Though we may currently be living in an age where comics are taken more seriously as a legitimate artistic medium, they are still perceived by many as “kids stuff.” This was particularly true in the 1960s, when the target audience for graphic storytelling was under the age of 15. But in 1966, comics legend Wally Wood began publication of an underground comics anthology aimed at giving those in the industry a creative outlet – with complete creator control and ownership – other than the grind of mainstream superhero books or newspaper strips. That comic was witzend, and for 13 glorious issues published between 1966 and 1985, some of the comic industry’s most influential creators were able to put pen to paper and produce magic. While not a complete collection like the now out-of-print deluxe edition from 2014, The Best of witzend is a wonderful collection curated by the zine’s longtime publisher, Bill Pearson.
This collection opens with a great, one-page introduction by Pearson which discusses the founding of witzend, and its history from the first issue to the last. From there, book does not hesitate to dive into material from the first issue with a wonderful story from Wally Wood. Beyond this tale, readers are engrossed by the works of comic legends unleashed from the shackles of the Comics Code Authority. Jim Steranko injects the book his wonderful graphic design work that made his SHIELD run legendary. Some of Bernie Wrightson’s unknown works is wonderfully represented here, as are the works of Don Martin, Mike Zeck, and, well before his seminal Maus, Art Spiegelman. And, of course, its difficult to mention witzend without bringing up Steve Ditko, who would debut his most personal creation, Mr. A, in the zine’s third issue.

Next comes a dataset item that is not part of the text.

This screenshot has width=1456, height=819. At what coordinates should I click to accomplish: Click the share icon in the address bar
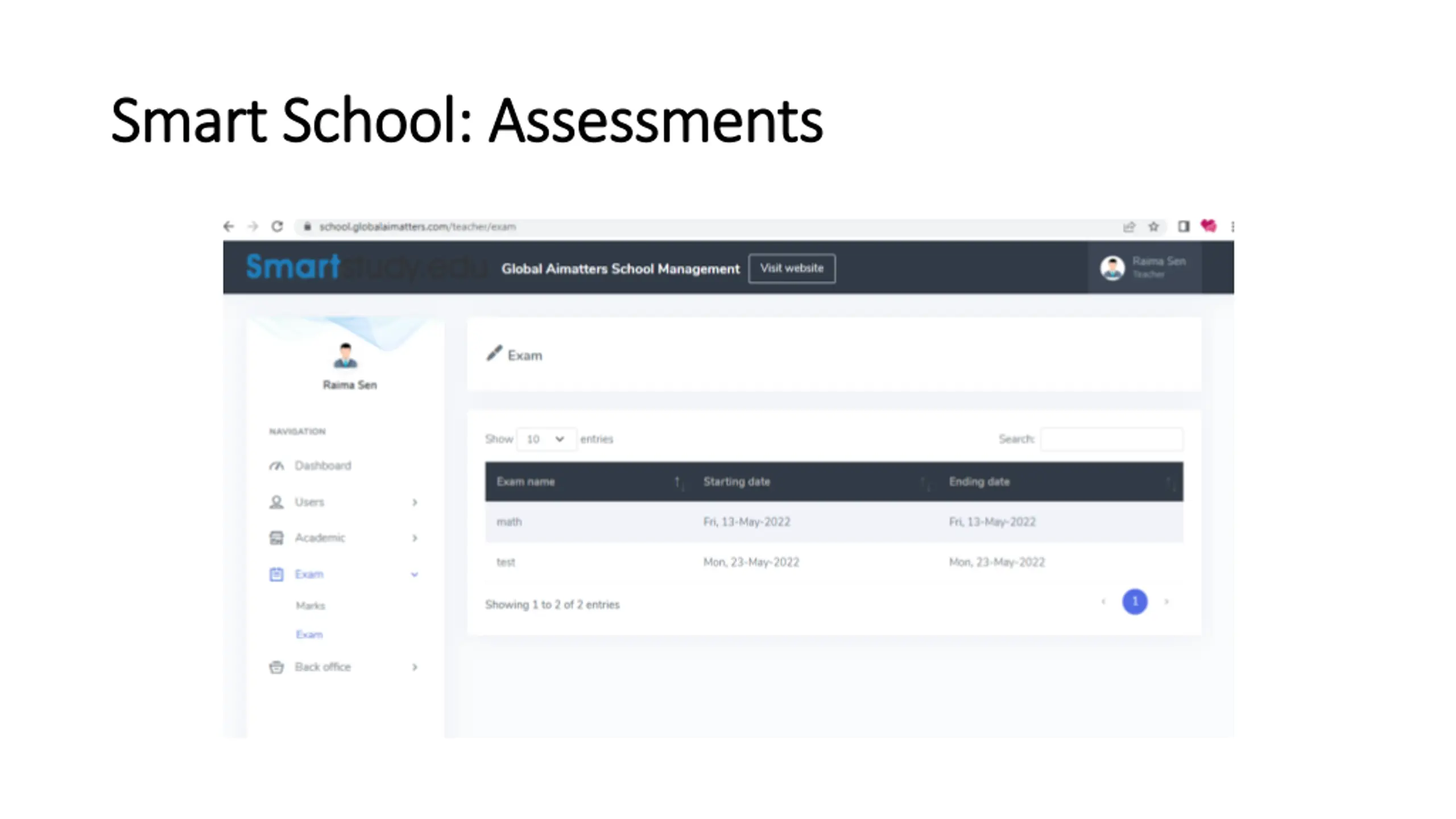coord(1129,226)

It really comes as no surprise that Ditko, who recently passed away this year at age 90, gets star treatment here. Though other celebrated names take advantage of the zine’s freedom by crafting stories featuring busty, scantily clad women that would not fly under the Comics Code Authority, Ditko’s works showcase his craft. He understands that comics can be more than just a fun escape, as he uses Mr. A to explore and push his budding Randian philosophies (which, ironically, aren’t as Randian as one might expect).
Ditko is not the only artist that uses witzend to produce a truly personal work. Frank Frazetta and Gail Smith produce a beautiful retelling of Edgar Allan Poe’s “The City in the Sea.” The master of controversy, Howard Chaykin, delivers a wonderful 3-page story. These and many others are beautifully reproduced in a wonderful, oversized hardcover edition. This is a wonderful addition to anyone’s library, especially those with an appreciation for the evolution of the comics medium.